HB 322/SB 255 expands access to high fidelity wraparound, the gold standard for treating youth with behavioral health needs, in Maryland. It will increase reimbursement to encourage more provider participation, provide more access to families with commercial health insurance, and require a state review and recommendations for expanding eligibility, particularly as it relates to children and youth with substance use disorders.
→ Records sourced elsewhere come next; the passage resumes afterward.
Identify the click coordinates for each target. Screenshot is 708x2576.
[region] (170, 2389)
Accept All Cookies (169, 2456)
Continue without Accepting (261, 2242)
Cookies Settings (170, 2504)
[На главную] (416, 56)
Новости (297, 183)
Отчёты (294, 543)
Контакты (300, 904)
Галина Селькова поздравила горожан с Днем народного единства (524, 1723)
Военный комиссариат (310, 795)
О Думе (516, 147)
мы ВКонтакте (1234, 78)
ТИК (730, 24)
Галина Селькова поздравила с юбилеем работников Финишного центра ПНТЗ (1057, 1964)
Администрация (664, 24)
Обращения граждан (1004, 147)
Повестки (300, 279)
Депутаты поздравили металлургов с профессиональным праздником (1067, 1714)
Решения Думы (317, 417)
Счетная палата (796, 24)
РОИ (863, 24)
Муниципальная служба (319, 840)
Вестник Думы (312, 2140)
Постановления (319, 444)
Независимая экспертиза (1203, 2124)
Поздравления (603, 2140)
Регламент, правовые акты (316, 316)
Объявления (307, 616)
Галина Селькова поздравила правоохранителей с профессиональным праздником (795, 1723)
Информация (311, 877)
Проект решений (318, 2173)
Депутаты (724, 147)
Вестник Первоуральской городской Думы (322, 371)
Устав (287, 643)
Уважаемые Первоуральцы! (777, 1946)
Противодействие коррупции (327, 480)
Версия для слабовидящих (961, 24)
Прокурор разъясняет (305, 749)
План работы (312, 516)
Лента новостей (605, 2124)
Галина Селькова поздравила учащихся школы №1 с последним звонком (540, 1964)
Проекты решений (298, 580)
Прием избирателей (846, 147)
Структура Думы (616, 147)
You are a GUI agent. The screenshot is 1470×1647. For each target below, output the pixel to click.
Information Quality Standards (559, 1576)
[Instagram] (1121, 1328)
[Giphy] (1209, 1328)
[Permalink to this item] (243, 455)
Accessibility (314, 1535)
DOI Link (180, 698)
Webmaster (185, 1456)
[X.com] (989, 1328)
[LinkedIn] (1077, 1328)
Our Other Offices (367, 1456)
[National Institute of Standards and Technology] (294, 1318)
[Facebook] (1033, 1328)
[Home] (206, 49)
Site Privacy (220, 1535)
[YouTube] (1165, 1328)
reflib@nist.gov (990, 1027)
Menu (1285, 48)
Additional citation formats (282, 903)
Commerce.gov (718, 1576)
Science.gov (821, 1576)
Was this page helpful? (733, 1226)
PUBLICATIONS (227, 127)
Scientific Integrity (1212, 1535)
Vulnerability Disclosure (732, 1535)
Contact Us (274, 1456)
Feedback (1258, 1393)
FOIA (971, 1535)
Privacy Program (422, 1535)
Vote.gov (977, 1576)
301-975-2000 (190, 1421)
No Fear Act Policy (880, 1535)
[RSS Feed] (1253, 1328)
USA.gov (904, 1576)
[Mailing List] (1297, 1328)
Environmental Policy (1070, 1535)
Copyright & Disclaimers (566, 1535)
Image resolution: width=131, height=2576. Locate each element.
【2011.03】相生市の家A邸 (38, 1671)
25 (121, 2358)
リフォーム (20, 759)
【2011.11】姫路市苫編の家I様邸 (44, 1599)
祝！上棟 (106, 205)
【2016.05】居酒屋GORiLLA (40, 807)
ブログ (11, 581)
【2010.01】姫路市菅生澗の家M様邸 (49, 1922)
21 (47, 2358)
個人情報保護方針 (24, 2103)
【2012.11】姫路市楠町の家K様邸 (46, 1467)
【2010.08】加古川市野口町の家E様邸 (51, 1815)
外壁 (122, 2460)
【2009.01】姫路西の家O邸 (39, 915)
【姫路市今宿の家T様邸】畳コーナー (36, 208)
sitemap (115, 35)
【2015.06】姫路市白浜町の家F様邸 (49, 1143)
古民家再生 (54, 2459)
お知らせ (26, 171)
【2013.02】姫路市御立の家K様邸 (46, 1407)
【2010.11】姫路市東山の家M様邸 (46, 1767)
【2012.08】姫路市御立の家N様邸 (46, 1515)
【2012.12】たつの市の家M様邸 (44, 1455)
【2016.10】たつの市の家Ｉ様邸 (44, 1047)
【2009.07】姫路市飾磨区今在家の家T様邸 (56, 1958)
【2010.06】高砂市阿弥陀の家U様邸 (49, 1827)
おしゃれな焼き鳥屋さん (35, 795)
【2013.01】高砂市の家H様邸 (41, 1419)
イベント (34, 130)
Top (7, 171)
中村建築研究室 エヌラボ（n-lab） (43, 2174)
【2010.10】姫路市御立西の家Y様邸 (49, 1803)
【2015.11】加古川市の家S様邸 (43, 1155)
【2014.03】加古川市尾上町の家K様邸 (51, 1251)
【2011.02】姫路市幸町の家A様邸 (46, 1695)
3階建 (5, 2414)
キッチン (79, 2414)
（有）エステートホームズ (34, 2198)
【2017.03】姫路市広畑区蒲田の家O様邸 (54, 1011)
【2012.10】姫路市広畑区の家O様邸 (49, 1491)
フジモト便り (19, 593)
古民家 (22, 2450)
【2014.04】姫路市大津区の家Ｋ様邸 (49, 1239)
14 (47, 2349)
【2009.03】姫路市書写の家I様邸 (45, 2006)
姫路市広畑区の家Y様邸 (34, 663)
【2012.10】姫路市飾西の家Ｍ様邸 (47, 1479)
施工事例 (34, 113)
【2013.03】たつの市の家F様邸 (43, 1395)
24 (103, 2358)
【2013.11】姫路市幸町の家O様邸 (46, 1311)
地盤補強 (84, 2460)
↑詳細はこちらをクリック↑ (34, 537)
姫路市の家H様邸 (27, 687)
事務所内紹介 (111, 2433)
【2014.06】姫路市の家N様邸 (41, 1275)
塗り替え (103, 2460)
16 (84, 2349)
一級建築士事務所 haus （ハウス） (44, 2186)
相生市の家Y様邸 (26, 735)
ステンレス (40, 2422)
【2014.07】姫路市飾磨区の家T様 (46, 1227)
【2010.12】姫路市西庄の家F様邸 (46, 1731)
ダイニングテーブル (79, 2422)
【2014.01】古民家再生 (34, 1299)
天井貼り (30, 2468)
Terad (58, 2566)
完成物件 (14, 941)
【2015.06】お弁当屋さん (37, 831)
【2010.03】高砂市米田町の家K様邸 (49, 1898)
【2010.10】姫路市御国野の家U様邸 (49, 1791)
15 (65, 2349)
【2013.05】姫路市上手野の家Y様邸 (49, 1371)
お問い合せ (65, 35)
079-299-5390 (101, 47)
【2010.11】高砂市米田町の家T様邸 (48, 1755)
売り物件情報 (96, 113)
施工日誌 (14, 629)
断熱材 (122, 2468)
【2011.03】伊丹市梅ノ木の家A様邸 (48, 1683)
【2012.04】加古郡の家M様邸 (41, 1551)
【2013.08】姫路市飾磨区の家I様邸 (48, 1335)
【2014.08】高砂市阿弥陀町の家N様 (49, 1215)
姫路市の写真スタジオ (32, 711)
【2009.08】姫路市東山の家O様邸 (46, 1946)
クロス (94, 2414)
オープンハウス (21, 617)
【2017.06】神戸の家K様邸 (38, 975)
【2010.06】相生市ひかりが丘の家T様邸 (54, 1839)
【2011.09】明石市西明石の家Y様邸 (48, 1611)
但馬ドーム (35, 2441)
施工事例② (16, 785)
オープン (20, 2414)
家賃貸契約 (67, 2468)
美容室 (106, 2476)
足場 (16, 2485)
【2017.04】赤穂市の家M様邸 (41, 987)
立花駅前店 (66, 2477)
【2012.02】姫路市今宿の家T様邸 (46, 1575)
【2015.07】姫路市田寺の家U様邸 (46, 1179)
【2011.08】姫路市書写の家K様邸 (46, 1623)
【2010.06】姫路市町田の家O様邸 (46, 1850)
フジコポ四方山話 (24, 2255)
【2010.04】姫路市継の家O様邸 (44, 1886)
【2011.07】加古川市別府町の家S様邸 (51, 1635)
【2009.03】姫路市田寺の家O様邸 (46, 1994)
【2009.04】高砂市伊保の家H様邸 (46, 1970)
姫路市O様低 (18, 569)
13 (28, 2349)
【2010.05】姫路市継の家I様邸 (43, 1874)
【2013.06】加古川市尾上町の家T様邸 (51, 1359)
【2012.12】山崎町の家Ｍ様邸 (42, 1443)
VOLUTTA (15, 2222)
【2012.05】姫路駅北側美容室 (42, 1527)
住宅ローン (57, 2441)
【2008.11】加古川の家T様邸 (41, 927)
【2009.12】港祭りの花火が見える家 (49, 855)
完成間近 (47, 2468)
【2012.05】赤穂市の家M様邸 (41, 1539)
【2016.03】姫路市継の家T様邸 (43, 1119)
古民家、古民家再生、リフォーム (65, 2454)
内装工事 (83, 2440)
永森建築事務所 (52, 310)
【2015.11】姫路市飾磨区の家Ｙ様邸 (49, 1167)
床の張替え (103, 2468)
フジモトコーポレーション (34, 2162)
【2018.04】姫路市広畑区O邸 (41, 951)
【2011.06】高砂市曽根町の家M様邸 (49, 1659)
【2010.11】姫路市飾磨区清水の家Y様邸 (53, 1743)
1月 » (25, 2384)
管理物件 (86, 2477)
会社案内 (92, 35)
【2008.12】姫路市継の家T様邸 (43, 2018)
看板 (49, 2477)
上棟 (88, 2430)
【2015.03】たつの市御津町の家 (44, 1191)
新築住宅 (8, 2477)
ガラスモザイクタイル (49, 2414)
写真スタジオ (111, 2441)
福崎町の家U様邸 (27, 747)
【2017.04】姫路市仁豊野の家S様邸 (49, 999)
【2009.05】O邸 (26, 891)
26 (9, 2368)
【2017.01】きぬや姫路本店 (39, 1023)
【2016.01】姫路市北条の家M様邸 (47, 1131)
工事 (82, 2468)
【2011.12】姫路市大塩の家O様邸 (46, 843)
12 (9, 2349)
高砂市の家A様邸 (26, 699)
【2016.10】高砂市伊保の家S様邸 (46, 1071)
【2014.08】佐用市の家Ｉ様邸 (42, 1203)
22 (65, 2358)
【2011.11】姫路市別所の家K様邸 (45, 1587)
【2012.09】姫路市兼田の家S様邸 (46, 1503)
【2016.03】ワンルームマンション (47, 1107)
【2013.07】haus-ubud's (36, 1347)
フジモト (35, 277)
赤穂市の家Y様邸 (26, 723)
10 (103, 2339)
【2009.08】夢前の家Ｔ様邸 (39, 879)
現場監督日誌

Mental Health Advanced Directives

SB 154 requires the Department of Health to develop and implement a public awareness campaign to encourage the use of mental health advanced directives. It also requires the Behavioral Health Administration and the Maryland Health Care Commission (MHCC) to study how first responders and behavioral health crisis providers can best access the MHCC advanced directive database when responding to a behavioral health crisis. The results of this study will complement the continued expansion of 988 and other crisis related efforts.

Good Samaritan Immunity

SB 546/HB427 extends Good Samaritan immunity to protect the person experiencing the overdose from being sanctioned from parole and probation violations.

Jaelynn’s Law

SB 858 modifies firearm storage requirements and requires the Department of Health to develop a youth suicide prevention and firearm storage guide which must be posted on its website and made available to families, health and social services providers, and other interested entities.

Access to Mental Health in Institutions of Higher Education

SB 263/HB 573 establishes a committee to study and make recommendations regarding access to mental health services on higher education campuses, review best practices for accessing services, and identify the best models for providing services.